Prematurity was defined as birth before 37.0 weeks of gestation and low birth weight was defined as a birth weight smaller than 2500 g. Small for gestational age was defined as a standard deviation score smaller than −2.0 and based on standard deviation curves derived from the whole Generation R cohort.31 Head circumference after birth was measured directly by the midwife or at child health care centers at the age of 2 weeks (mean postconception age was 42.9 weeks).

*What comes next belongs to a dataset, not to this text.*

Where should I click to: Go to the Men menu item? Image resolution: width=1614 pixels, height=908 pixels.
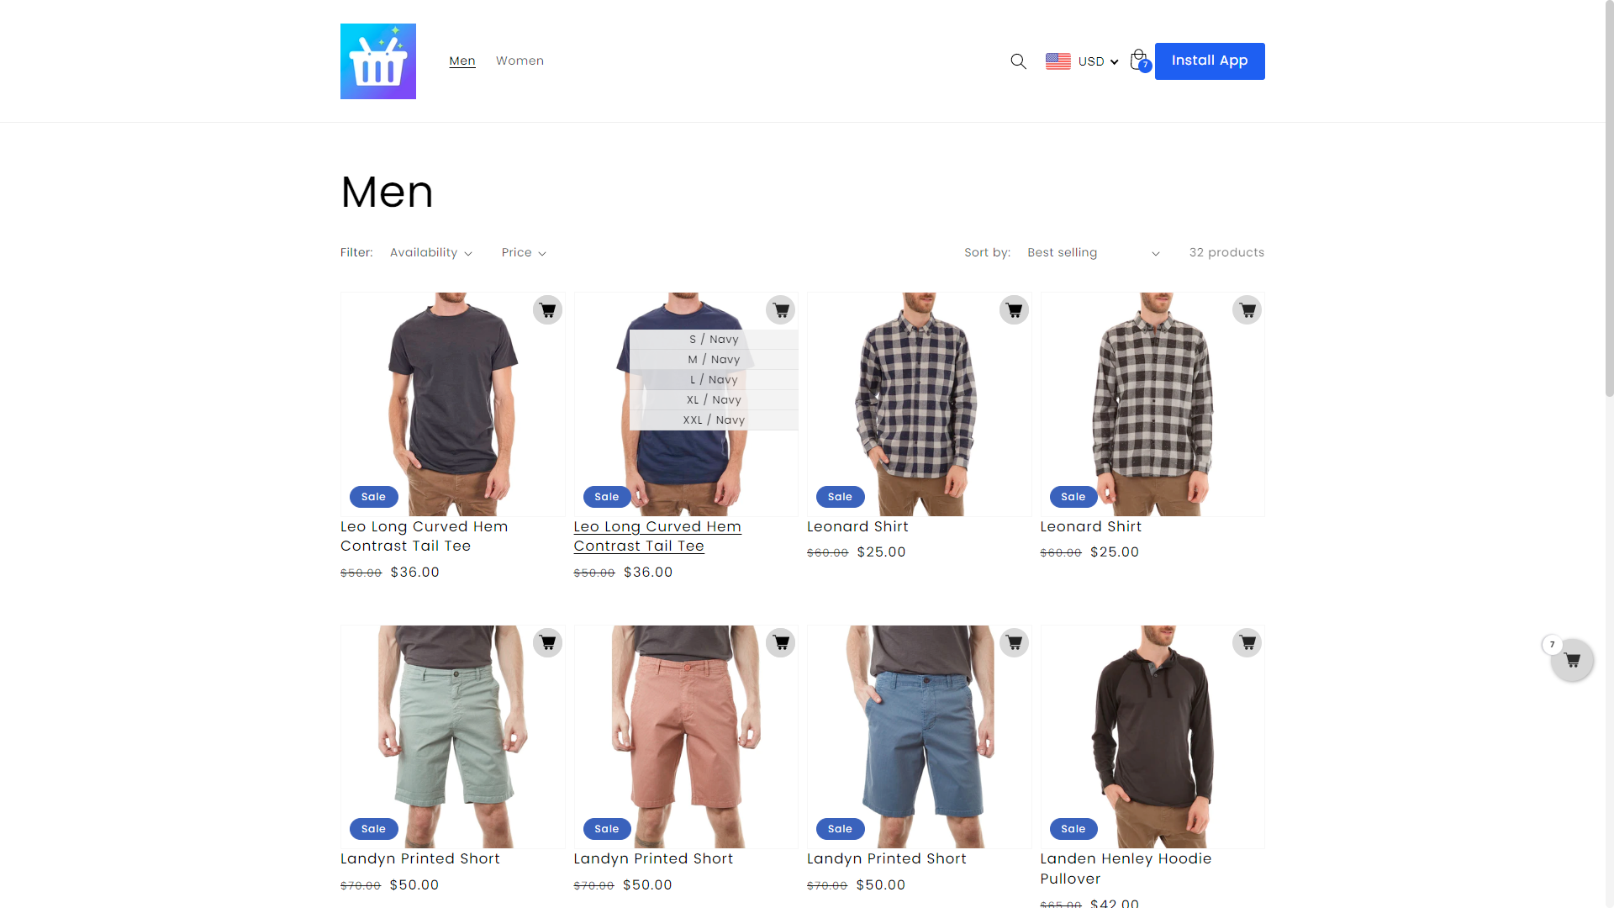coord(462,61)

Important covariates were selected based on previous literature and change-in-estimate criteria.34 Maternal body mass index and height were measured during the first visit to the research center. Demographic information such as maternal age, ethnicity, education, and obstetric information were based on self-report. Ethnicity of the parents was defined according to the classification of Statistics Netherlands35; a mother was classified as being non-Dutch if one of her parents was born abroad. If both of her parents were born abroad, the country of birth of the mother's mother determined maternal national origin. Among non-Dutch mothers in this study, we identified persons of Western origin (such as European, American, and Australian) and non-Western origins (Cape Verdean, Dutch Antillean, Indonesian, Moroccan, Surinamese, Turkish, and other non-Western). Educational level was categorized into 3 levels: primary (no or primary education), secondary (lower and intermediate vocational training), and higher (higher vocational education and university) education.36 Family income, defined by the total net monthly income of the household, was categorized as less than [euro]1200 (US $1551) (below social security level), [euro]1200 to [euro]2000 (US $1551-US $2586), and more than [euro]2000 (US $2586) (more than modal income). Maternal prenatal smoking and alcohol use was obtained by questionnaires in each trimester and categorized into “no,” “until pregnancy was known,” and “continued during pregnancy,” as described previously.37 Information on cannabis use during pregnancy was obtained by a questionnaire in early pregnancy and by urine samples and was categorized into “not in pregnancy” and “during pregnancy” and has been described previously.38 Information on maternal benzodiazepine use, like information on maternal SSRI use during pregnancy, was collected with mailed questionnaires in each trimester and prescription records.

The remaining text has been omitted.